═══ The records

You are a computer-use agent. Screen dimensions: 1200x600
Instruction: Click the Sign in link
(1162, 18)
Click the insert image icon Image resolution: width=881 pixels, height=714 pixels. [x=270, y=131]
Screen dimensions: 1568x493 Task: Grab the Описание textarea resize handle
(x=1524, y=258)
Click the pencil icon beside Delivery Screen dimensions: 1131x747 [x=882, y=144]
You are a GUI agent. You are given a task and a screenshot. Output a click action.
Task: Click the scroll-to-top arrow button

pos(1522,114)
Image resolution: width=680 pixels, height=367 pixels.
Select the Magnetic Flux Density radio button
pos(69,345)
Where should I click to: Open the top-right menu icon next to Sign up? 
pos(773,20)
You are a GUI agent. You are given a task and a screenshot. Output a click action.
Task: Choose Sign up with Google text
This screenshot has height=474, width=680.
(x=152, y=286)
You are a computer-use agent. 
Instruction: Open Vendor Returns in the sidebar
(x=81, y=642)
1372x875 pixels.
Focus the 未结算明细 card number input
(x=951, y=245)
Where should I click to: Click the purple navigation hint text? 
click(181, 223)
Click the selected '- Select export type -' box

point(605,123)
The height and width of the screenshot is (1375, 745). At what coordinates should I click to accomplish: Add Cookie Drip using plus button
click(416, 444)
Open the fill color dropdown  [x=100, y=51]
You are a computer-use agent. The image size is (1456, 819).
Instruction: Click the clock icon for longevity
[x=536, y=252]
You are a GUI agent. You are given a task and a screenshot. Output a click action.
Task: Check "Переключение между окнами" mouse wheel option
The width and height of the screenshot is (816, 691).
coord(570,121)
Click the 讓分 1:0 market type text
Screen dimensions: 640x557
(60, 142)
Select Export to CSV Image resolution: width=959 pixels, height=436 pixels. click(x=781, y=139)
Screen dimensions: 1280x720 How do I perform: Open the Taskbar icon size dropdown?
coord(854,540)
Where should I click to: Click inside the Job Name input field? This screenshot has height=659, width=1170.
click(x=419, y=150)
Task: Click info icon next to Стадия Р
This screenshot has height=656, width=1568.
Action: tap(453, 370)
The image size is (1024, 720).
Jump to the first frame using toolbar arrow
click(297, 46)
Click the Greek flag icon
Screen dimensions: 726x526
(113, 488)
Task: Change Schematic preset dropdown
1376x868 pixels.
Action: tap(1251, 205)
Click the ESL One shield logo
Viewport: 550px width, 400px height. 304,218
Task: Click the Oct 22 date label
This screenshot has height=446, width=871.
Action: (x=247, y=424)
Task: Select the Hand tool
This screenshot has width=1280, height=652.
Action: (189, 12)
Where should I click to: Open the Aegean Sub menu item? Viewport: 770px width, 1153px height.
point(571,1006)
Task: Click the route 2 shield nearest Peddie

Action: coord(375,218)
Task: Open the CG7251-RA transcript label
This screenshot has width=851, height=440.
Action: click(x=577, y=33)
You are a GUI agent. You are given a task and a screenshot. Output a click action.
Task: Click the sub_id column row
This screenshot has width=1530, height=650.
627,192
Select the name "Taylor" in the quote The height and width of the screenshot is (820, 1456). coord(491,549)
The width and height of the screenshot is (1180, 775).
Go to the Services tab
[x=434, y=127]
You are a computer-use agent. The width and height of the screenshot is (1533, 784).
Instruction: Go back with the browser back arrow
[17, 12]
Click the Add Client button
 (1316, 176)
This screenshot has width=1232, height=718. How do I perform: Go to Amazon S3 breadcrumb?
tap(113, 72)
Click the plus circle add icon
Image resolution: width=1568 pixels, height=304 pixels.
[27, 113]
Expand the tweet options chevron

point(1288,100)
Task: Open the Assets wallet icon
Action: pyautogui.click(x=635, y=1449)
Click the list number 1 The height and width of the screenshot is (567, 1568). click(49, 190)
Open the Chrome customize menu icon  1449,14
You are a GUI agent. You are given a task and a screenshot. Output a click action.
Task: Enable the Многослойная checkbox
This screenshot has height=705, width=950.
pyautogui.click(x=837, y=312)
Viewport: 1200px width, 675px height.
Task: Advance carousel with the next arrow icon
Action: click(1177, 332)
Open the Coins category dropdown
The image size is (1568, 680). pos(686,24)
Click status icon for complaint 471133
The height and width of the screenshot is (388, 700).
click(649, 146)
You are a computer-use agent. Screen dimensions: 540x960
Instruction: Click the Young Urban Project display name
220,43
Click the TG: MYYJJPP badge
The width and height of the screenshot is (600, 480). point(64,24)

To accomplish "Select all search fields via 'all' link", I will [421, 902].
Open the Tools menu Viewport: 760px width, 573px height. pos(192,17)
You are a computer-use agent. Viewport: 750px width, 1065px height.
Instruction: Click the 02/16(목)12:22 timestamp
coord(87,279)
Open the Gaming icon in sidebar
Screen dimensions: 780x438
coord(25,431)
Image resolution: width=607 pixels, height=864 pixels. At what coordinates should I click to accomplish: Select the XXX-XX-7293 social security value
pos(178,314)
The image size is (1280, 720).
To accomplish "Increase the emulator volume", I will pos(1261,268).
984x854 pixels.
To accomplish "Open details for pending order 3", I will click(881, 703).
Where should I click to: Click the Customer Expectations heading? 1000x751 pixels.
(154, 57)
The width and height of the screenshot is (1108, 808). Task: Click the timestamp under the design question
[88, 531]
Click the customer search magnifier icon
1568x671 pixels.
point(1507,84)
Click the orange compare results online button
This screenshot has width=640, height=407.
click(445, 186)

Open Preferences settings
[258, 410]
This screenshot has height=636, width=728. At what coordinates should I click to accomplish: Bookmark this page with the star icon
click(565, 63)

══════

→ Task details:
Look through the entries above; copy each line where the string "label" appears.

→ Answer space:
Task: Click the Oct 22 date label
Task: Open the CG7251-RA transcript label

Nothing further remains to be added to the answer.